Data records
= Beginning of Section =
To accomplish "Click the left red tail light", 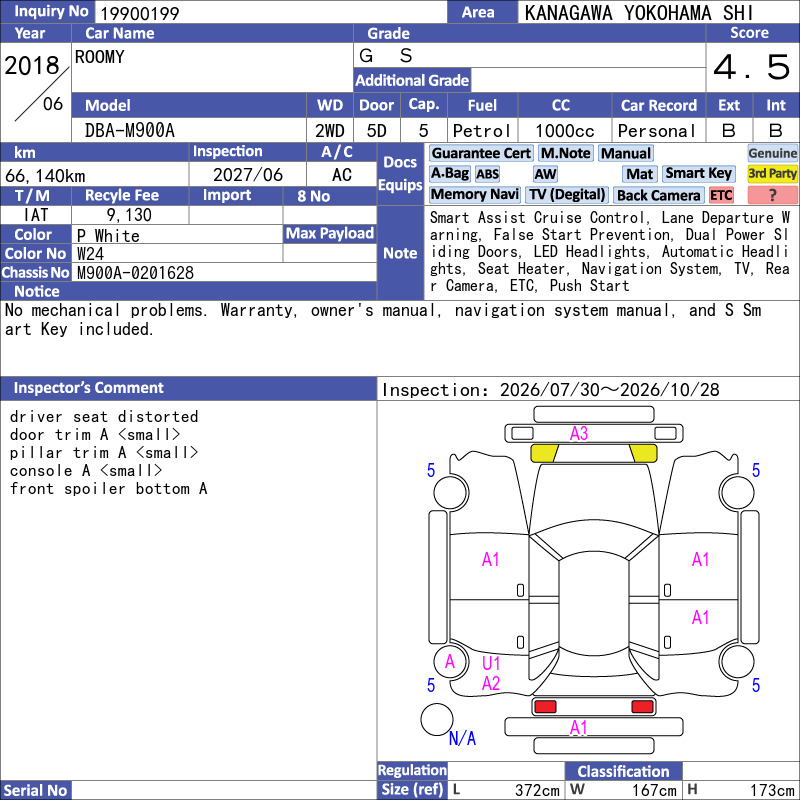I will [x=545, y=707].
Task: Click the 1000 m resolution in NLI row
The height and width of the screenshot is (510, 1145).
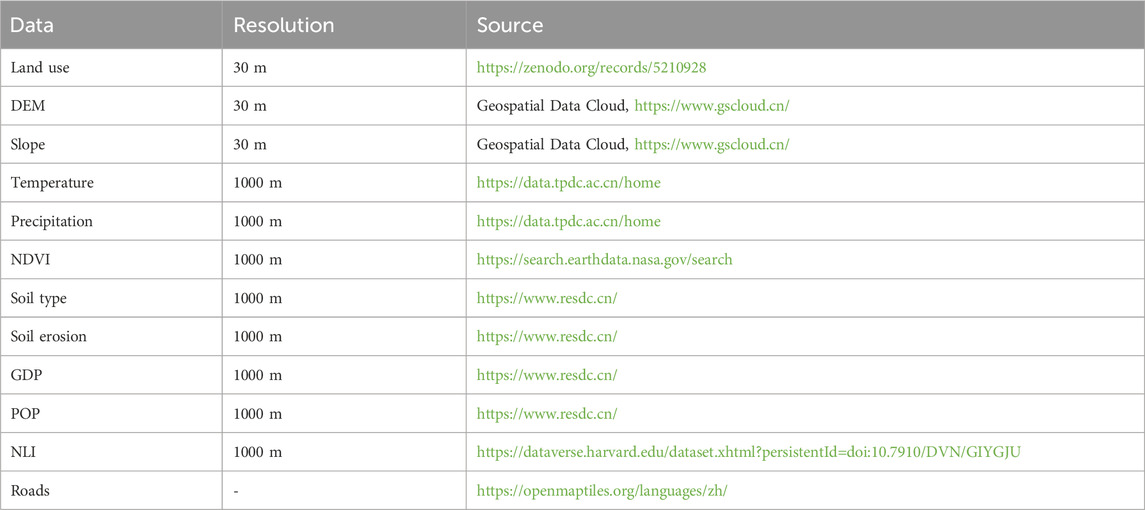Action: [258, 452]
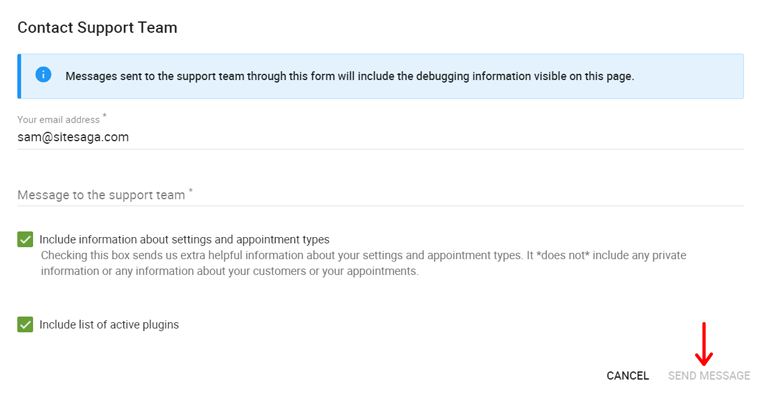This screenshot has height=396, width=760.
Task: Uncheck the 'Include list of active plugins' checkbox
Action: tap(25, 324)
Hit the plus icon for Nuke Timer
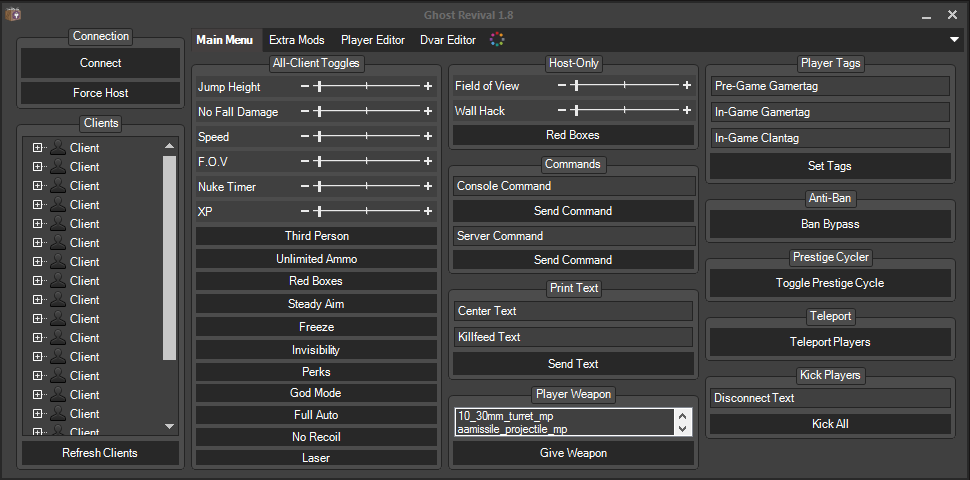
= End of Section =
* [TO DO]
Nothing but an exact copy is needed, covering the lines from the line with "Task: Click the 1000 m resolution in NLI row" through the last line of the entries, pictures excluded.

* [TASK RESPONSE]
Task: Click the 1000 m resolution in NLI row
The height and width of the screenshot is (510, 1145).
Action: [258, 452]
This screenshot has height=396, width=760.
Task: Uncheck the 'Include list of active plugins' checkbox
Action: tap(25, 324)
Hit the plus icon for Nuke Timer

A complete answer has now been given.